Dellinger was tapped in 1996 to serve as the acting U.S. solicitor general. In that role, he argued nine cases before the U.S. Supreme Court in its 1996-97 term.
As an O’Melveny partner, Dellinger weighed in on two major gay rights cases before the U.S. Supreme Court — Lawrence v. Texas, which struck down a Texas law that criminalized private same-sex sexual activity, and Hollingsworth v. Perry, which led to California’s ban on gay marriage being struck down.
Dellinger argued that there was no “legitimate and rational basis” for the Texas law, and that supporters of a gay marriage ban in California had no standing in court to defend the ban’s constitutionality.
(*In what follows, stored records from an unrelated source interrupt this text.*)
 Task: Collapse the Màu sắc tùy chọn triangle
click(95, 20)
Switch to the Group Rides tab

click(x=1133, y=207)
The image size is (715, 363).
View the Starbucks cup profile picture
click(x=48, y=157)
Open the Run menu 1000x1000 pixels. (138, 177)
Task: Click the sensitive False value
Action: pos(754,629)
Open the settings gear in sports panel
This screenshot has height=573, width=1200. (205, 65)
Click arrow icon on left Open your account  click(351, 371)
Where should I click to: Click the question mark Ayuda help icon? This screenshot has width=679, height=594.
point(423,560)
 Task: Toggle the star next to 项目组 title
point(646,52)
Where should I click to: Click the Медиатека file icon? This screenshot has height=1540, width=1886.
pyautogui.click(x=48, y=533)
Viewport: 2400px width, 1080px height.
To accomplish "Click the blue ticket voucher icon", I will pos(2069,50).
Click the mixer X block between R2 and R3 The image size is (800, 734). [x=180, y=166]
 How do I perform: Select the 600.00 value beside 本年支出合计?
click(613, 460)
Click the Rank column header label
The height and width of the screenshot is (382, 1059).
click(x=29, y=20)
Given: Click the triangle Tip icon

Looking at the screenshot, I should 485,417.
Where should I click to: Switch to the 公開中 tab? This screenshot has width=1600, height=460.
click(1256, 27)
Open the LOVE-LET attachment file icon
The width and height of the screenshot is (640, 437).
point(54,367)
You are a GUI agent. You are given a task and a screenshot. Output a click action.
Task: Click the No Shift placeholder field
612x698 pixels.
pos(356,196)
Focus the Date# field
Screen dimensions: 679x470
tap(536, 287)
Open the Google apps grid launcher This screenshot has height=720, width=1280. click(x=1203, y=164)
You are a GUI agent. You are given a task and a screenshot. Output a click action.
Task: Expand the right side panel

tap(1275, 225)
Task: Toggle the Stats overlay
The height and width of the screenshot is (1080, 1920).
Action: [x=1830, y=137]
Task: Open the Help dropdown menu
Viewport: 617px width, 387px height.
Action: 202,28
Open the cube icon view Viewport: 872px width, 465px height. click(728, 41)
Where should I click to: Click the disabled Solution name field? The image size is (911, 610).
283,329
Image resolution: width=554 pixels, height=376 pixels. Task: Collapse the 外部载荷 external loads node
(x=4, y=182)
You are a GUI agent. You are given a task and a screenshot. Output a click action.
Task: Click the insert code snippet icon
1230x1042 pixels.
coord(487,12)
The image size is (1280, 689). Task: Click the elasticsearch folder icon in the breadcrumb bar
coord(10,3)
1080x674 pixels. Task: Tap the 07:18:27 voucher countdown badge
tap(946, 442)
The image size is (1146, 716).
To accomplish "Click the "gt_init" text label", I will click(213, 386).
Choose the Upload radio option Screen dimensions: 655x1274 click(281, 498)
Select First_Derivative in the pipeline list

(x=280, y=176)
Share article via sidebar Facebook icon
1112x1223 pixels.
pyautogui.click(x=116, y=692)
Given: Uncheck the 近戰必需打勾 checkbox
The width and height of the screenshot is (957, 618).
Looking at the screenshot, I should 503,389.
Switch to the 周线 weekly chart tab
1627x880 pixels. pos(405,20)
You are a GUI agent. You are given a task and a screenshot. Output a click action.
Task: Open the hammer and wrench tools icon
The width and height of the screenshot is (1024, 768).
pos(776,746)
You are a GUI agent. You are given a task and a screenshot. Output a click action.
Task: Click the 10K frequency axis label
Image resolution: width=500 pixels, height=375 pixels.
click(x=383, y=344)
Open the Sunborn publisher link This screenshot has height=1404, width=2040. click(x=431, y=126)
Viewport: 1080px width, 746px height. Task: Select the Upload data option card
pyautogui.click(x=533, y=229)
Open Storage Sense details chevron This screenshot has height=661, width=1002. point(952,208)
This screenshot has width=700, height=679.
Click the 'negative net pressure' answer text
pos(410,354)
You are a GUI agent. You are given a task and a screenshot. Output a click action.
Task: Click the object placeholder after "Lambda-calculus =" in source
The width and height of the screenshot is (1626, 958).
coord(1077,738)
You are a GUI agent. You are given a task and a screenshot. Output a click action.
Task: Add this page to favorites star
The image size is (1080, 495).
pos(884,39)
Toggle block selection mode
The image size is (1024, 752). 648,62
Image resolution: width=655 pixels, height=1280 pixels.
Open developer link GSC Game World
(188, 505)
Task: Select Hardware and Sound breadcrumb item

Dellinger in a Feb. 3 New York Times op-ed backed President Joe Biden’s pledge to nominate a Black woman to the U.S. Supreme Court, writing that considering a nominee’s background and demographic characteristics “stems from bedrock principles of democratic governance.”
Bradley Butwin, O’Melveny & Myers’ chairman, on Wednesday praised Dellinger’s commitment to equality and his impact on law and the legal profession, saying Dellinger had mentored “many of America’s great jurists.”
Dellinger and his wife had two sons, Andrew Dellinger, and Hampton Dellinger, a U.S. assistant attorney general overseeing the Department of Justice’s Office of Legal Policy.